提供された文章:
%%

西漢時代140 武帝(五十九) 大宛の帰順 前102年(2)

今回は西漢武帝太初三年の続きです。
 
[] 『資治通鑑』からです。
漢が浞野侯趙破奴の兵を失ったため(前年参照)、外征を議論していた公卿は皆、宛への征討を中止し、匈奴遠征に専念することを願いました。
しかし武帝は、既に宛を誅滅する兵を出したのに、小国の宛も落とせなかったら、大夏等の国が漢を軽視するようになると考えました。その結果、宛の善馬は漢に来なくなり、烏孫、輪台等の国も容易に漢の使者を苦しめ、外国の笑い者になってしまいます。
資治通鑑』胡三省注によると、輪台は車師から西に千余里離れており、その西に大宛国がありました。
 
武帝は宛討伐に利がないと主張した鄧光等を処罰し、西域への遠征を拡大することにしました。
囚徒を釈放し、悪少年(素行が悪い若者)や辺騎を動員し、一年余で敦煌に送られた者は六万人を数えます。この数には自ら物資を担いで従った者(自ら従軍した者。原文「負私従者」)は含まれません。また、牛十万、馬三万頭が従い、驢や橐駝(駱駝)は万を数え、齎糧(食糧物資)や兵弩(兵器弓弩)も充分な数量が準備されました。
大遠征のために天下が騒動し、五十余人の校尉が各地から集まって宛討伐に参加しました。
 
宛の城中には井戸が無いため、城外の流水を汲んでいました。武帝は水工を送って城下に流れる水を別の場所の移し、空になった水路を利用して城壁に穴を開けることにしました(下述します)
更に戍甲卒(辺境を守る士兵)十八万を酒泉と張掖の北に送り、居延と休屠の屯兵(『資治通鑑』胡三省注によると、居延県は張掖郡、休屠県は武威郡に属します)に酒泉を守らせ、天下の官吏で罪がある者や亡命者および贅壻(婿入りした男)、賈人(商人)、かつて市籍があった者(かつて商人だった者)、父母か大父母(祖父母)に市籍があった者の七科(七種類)も徴発して兵にしました。
貳師将軍李広利のために食糧を運ぶ車や人も絶え間なく連なります。
武帝は宛を破ってから善馬を選ぶために、馬術に習熟した者二人を執馬校尉と駆馬校尉に任命しました。

%%

課題: 大宛討伐の遠征についての文章から、遠征に連れて行かれた動物をすべて、書かれている数と一緒に挙げてください。

与えられた資料:
%%

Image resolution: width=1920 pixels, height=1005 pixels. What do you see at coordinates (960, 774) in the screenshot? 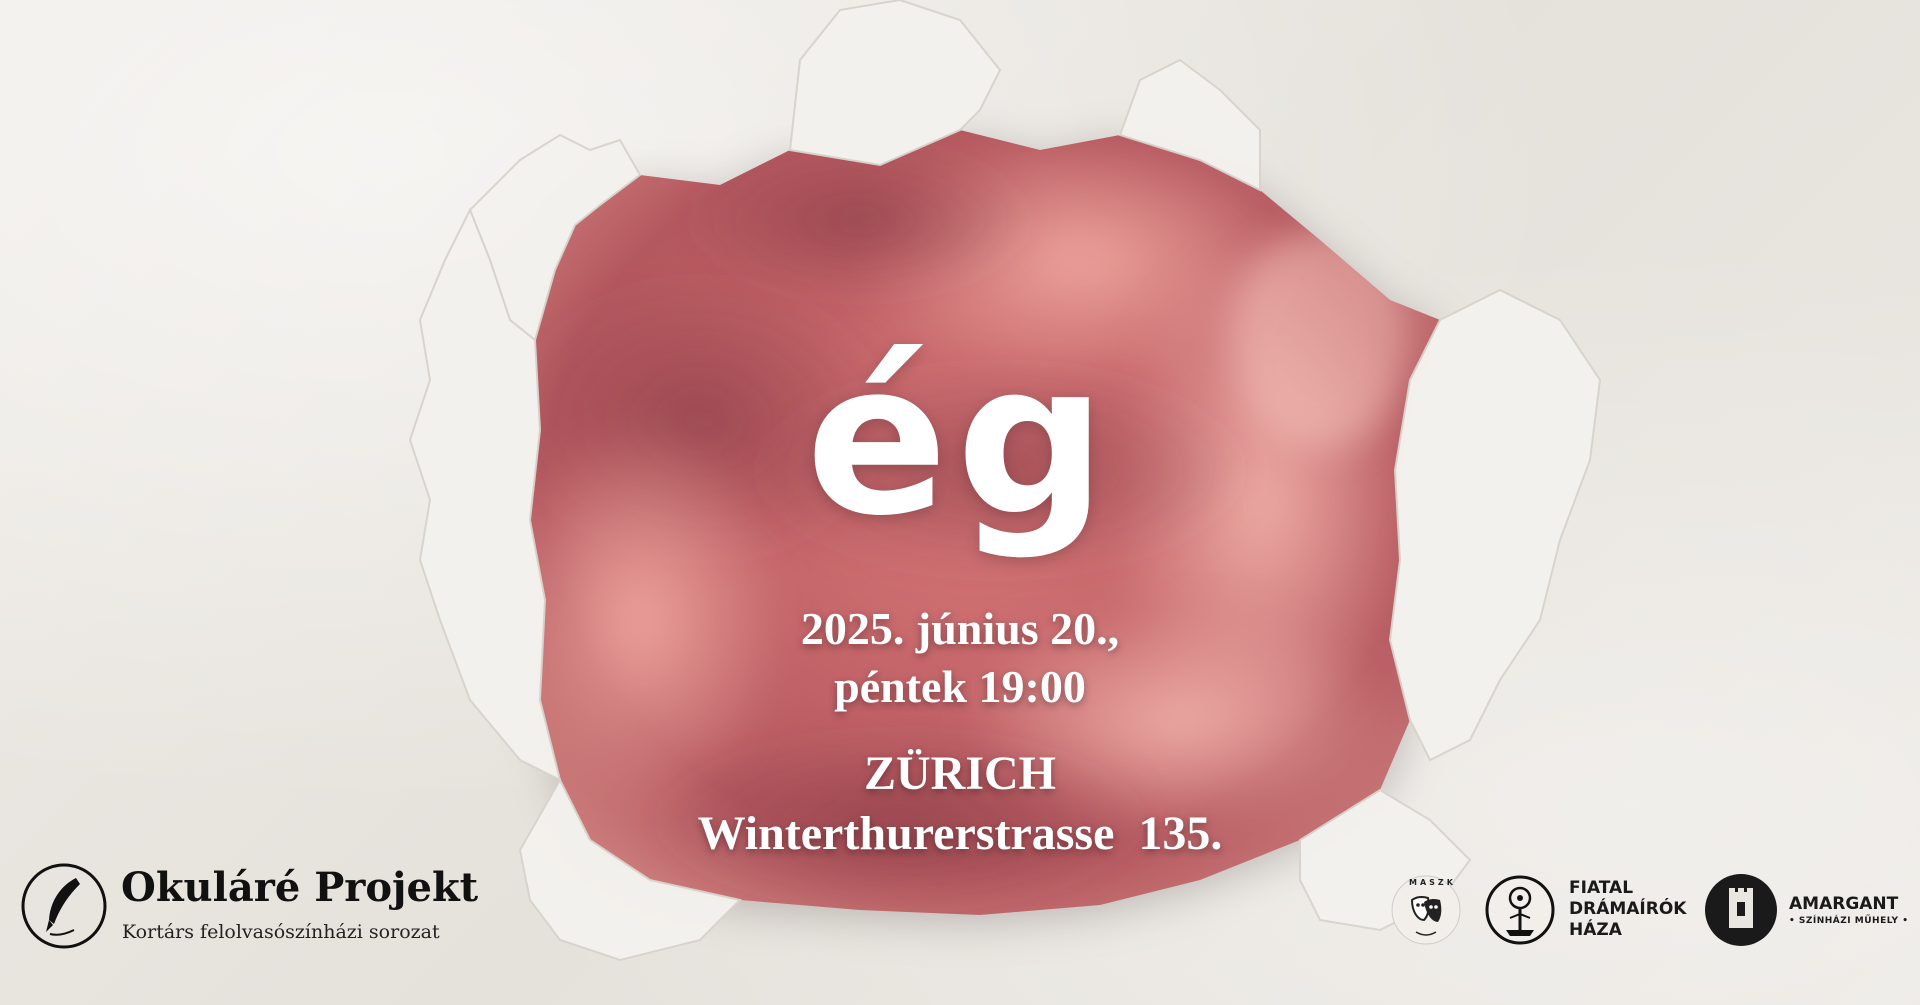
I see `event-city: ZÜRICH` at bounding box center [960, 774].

%%

答え:
- 牛：十万
- 馬：三万頭
- 驢：橐駝と合わせて万を数える
- 橐駝（駱駝）：驢と合わせて万を数える